Mommy set up a play area in the room.
Hi all – We are officially 14 days or two weeks into this hospital stay. Sally and Nicole took advantage of a quiet Sunday and slept in til 9am this morning. She’s doing well when on painkillers, which we now give her every four hours. Although its good to see Sally feeling well while on them, its frustrating not knowing what kind of pain she’s actually in since she can’t tell us. We’ve found that although Sally has more energy with the new painkiller she’s on, it also raises her heart rate and may be a reason she’s had difficulty sleeping. Tonight we just tried giving her morphine again which typically has the opposite effect. If she sleeps well on it, we may look to use that at night and the new painkiller during the day.

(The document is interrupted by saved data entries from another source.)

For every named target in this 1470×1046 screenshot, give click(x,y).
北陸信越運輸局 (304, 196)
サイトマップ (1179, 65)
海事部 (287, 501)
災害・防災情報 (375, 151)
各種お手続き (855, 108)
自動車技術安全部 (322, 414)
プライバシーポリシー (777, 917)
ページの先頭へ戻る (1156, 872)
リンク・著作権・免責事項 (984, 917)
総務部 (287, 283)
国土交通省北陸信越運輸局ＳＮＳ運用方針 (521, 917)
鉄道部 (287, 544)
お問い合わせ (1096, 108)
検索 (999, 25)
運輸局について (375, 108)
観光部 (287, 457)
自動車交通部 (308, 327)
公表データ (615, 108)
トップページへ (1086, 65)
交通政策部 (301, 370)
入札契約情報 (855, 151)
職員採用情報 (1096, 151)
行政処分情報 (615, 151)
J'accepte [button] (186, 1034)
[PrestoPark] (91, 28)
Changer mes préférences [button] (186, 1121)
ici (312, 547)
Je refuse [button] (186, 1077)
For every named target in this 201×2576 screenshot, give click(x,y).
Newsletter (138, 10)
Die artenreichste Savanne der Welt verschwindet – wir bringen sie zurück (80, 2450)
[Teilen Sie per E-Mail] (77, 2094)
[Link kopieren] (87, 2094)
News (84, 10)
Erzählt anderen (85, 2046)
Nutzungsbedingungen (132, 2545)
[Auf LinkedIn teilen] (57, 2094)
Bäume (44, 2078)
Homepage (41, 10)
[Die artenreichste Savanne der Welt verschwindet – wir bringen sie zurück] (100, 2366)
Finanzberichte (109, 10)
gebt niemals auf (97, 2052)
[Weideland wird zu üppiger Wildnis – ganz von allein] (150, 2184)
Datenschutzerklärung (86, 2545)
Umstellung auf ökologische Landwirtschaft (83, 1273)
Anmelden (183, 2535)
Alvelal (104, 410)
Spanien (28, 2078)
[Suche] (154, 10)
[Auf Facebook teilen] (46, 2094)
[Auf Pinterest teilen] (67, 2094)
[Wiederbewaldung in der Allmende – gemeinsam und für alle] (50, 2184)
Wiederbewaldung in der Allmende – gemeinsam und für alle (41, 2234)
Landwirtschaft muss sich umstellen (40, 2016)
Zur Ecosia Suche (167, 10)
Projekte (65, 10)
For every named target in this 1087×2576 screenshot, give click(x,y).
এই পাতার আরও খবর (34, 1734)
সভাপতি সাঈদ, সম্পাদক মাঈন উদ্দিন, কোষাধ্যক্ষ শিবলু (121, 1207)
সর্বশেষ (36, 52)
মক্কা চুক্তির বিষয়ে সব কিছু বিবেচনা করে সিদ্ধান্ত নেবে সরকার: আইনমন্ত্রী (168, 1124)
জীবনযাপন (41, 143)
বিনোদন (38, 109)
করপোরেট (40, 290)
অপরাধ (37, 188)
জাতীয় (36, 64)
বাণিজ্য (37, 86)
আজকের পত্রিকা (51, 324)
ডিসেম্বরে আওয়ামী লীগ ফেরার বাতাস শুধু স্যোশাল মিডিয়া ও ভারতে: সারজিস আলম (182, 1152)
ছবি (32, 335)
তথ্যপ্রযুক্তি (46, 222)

Sally was doing well all day, when I arrived she had been eating and playful, however she took a very long nap today which is unusual for her as of late, especially on the new painkillers. She also ate very little the rest of the day. We’re going to have to keep a close eye on her for mouth sores, nausea, and other symptoms of being neutropenic at this stage in the cycle.
On a positive note, Scarlett and her parents got to go home today. There’s lots of empty beds on the floor this evening, which is a good thing. I counted 33 total beds on our floor, Sally and I have probably done 1,000 laps of the floor together so you look for things to keep the mind occupied. Oh, it takes 110 seconds to walk a lap on average.
I got to spend some quality time with Thomas and William this morning, my sister and I took them to a different playground and went for a long walk along the water overlooking the Manhattan Skyline. Nicole left early today so she could do the same. Nicole and I also figured out how to do video chat on our phones today, so the boys got to see and talk to Sally, who perked up and smiled as soon as she heard them. We’ll have to do this more so they can all see each other and the boys can talk to us before going to bed when we’re here.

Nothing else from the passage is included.